Die Antoniter und das Kloster Lichtenbergk


Schlussstein des Klosters Lichtenbergk

Wappen der Antoniter


Im späten 13. Jahrhundert ließen sich nordöstlich des Ortes Prettin, welcher 965 erstmals in einer Urkunde Kaiser Ottos I. als „Pretimi“ erwähnt wurde, Mönche des Antoniterordens nieder und gründeten um 1300 das Kloster „Lichtenbergk“. Dieses entwickelte sich zu einer der Hauptniederlassungen des 1095 in Südfrankreich gegründeten Spitalordens auf deutschem Boden. Die Ordensmitglieder widmeten sich in erster Linie der Krankenpflege und dabei insbesondere der Linderung des sogenannten Antoniusfeuers, einer durch Pilzbefall im Getreide verursachten Vergiftungskrankheit, die sich in der damaligen Zeit weit verbreitet hatte.

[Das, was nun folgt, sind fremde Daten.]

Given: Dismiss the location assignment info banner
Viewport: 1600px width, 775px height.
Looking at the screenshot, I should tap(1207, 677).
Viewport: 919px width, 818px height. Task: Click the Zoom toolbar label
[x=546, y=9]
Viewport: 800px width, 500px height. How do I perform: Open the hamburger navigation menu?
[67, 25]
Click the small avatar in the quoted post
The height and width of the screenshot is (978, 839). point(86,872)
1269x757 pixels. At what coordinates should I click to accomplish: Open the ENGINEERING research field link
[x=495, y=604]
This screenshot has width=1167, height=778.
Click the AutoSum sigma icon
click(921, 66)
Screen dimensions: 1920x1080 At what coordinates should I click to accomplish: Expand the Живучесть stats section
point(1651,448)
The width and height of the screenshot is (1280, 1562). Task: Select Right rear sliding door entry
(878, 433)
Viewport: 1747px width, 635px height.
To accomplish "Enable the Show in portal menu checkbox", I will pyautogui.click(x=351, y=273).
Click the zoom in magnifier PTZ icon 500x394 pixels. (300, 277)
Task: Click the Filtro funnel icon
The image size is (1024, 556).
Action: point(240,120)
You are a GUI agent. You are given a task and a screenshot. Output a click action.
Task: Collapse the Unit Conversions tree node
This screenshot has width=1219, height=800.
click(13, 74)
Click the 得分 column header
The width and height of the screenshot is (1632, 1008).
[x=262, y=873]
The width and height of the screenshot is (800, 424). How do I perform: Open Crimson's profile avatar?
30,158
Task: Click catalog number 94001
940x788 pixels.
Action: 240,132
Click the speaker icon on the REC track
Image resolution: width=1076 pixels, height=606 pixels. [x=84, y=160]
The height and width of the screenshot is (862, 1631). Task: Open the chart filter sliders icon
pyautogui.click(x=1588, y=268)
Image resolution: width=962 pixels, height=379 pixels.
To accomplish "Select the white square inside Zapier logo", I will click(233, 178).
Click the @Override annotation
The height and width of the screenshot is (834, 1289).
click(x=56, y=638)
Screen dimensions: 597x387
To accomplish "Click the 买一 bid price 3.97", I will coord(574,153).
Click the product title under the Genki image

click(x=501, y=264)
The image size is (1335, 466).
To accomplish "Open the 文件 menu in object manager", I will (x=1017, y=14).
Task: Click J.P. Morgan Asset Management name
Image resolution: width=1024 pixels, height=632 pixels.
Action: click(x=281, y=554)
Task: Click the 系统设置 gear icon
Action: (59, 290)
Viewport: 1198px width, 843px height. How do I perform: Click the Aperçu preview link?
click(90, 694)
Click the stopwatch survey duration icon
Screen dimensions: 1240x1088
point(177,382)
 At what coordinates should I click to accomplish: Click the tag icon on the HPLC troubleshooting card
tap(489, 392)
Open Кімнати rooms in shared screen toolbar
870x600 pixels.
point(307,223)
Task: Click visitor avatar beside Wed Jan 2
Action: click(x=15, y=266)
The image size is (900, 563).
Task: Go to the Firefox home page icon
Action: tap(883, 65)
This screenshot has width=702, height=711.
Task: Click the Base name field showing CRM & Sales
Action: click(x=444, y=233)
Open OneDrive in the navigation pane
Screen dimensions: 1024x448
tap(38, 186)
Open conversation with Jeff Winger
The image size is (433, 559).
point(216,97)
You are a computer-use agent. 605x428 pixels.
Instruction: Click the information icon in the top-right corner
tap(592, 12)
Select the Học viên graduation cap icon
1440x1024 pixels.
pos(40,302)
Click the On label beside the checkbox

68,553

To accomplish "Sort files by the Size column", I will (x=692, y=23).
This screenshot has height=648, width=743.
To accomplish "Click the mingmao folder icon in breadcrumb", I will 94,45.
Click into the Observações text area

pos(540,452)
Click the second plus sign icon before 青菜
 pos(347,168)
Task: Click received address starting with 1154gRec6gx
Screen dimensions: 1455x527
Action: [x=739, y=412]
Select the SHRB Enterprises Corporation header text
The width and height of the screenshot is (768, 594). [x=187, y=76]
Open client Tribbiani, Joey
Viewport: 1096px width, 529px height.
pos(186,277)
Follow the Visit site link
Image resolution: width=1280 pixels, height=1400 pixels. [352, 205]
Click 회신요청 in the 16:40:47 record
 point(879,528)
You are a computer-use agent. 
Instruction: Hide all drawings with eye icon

Ihre weiteren Betätigungsfelder erstreckten sich von der Seelsorge über die Landwirtschaft bis hin zur Einnahme von Abgaben und Spenden. Im Zuge der Reformation wandten sich die verbliebenen Antonitermönche den Lehren Luthers zu und das Kloster wurde Mitte des 16. Jahrhunderts säkularisiert. Zudem zerstörte ein Brand Teile der Klosteranlage.